Fyber Faces: Alberto B. Bridges Business & Technology
At Fyber we are firm believers in the statement “People make the company …”
Indeed, people are the decisive factor in every company’s success — and we’re quite lucky to have some amazing people as part of the Fyber Nation. We’re all unique, with different talents, languages and more than 45 countries we call home (and counting).
So in the spirit of celebrating our diversity and dedication, we kick off Fyber Faces, a blog series to highlight members of the Fyber Nation that embody the company’s core values both on and off the job. First up is Alberto Barcelos, our Sr. Product Manager, who comes from Goiania (the sunny capital of Goias, Brazil).
Read on to learn why Alberto traded in a career in software engineering for product management — and why he traded Brazilian feijoada for Bratwurst (in Berlin).
Q: I think the first question would be WHY but WHY did you leave sunny Brazil to brave the Berlin winds that make you shiver to the bone?

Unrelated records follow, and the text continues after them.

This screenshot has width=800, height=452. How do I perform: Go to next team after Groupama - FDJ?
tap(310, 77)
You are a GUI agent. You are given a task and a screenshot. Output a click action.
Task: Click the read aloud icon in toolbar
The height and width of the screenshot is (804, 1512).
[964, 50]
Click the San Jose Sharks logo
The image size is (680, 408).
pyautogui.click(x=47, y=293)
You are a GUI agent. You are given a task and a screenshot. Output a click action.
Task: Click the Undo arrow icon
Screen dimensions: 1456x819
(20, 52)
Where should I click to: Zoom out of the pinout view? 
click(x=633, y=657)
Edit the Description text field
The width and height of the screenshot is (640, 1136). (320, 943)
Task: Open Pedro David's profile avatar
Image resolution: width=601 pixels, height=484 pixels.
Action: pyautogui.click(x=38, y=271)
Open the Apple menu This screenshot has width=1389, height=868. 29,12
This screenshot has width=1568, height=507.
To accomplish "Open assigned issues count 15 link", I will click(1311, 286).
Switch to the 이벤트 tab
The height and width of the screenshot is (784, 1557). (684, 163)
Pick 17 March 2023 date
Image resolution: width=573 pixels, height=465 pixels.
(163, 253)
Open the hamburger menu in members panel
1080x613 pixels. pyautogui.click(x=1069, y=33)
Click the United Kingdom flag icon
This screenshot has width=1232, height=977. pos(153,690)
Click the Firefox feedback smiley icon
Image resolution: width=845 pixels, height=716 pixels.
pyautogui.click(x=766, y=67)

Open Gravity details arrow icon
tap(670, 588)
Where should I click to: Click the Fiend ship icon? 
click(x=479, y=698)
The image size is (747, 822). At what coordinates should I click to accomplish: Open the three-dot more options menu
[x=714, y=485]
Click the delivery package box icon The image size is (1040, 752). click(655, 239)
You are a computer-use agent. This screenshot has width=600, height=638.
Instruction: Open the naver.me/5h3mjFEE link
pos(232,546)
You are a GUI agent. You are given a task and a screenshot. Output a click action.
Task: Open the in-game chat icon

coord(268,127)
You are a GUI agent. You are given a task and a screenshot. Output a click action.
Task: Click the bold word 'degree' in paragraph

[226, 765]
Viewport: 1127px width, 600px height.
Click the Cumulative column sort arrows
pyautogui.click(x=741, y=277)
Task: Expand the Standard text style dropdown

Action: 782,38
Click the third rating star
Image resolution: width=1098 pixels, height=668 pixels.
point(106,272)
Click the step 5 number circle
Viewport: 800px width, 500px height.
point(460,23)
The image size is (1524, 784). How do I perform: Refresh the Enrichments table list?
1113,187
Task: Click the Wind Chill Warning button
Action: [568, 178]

Alberto: The main factor for my move was gaining international experience. I come from a computer engineering background and worked in Brazil for 7 years before I decided to look for work abroad.
Q: Weather aside — what are the main differences you’ve experienced in the working cultures of Germany and Brazil?
I think that punctuality is paramount in the German working environment. If the meeting is set at 3pm, it happens at 3pm. Timing and organization are two things Germans excel at, and it greatly helps to optimize your working time. In contrast, arriving 5-10 minutes late for a meeting is totally acceptable in Brazil.
People are also quite direct in Germany; very honest and take their work seriously – ownership and accountability are key.
In Brazil the working environment is more relaxed. But this doesn’t mean that Brazilians care less about their projects — it’s just a different approach to the work process.
Q: As a kid, what did you want to be “when you grew up?”
A physician. Six months before going to University I realized that wasn’t for me. The next best thing for me was computer engineering, which I barely scratched professionally before moving into product management.
Q: What drove your switch from coding and computer science to product management?
I think I was always interested in the complexity of product development, and wanted to be involved in the design process from the onset. First, I became an operations & product manager and was responsible for product operation tools, processes and commercialization preparations for successful product launches.
I built my own software development consulting business because I wanted to know more about product development and business in general — from long and short term plans to how we are going to sell it, and the go-to-market strategy.
I want to know everything about a product! That is true “product management,” and what pulled me to this field of work.
I still code during Fyber’s Freaky Fridays though, because I like to code and miss it sometimes.
Q: Is moving from engineering to product management a common career path?
It really depends on the company. For example, in many companies product management is firmly rooted within the marketing and other business areas. While in other companies, it’s necessary to have a tech background so you can “speak the same language” as the engineers of course, but if the company doesn’t have the luxury of both business- and technical-facing product managers, the more successful product manager will likely have a business background in this case. In that case, it might be harder for an engineer with no business focus to make the leap.
I think the ideal product manager ultimately has a tech and business background — but like unicorns, those are rare.
Q: What are the top challenges that come with being a product manager?
Dealing with numerous stakeholders with different backgrounds and motivation structures.
Engineers want to build a nice product from a tech standpoint: they consider architecture, UX and scalability. Marketing wants the right content — for example, how can we talk about this product, how can we create a good go-to-market strategy and tell a compelling story. Business teams care about selling.
The product manager has to work with all these teams, and the real challenge is to balance all the visions while creating a product that makes sense for the customers in the long term.
Q: Can you share the Fyber project that you’ve been most proud to work on?
I had the chance to grow the mediation product into a global leader in cooperation with other teams. However, the release of Fyber Open Mediation makes me proudest, as it positioned mediation for the long term win against our competitors, and opened up many possibilities. We built that with very tight resource constraints, and with an immense amount of collaboration from different areas that hadn’t experienced before.
Q: So who or what inspires you?
There’s no one person or thing that inspires me. I’m more interested in unexpected people making inspiring choices. That’s when it really kicks in for me — we’re the output of our choices, big and small, day and night.
Q: Last question. Outside of work (and juggling disparate perspectives on product development) what are your passions?
Hardly anything grabs my attention long enough for me to call it a passion! One month I might spend an insane amount of time learning about nutrition, another about how to automate a house, and then the next learning about mindfulness. I enjoy not having a huge commitment towards a singular personal goal for too long.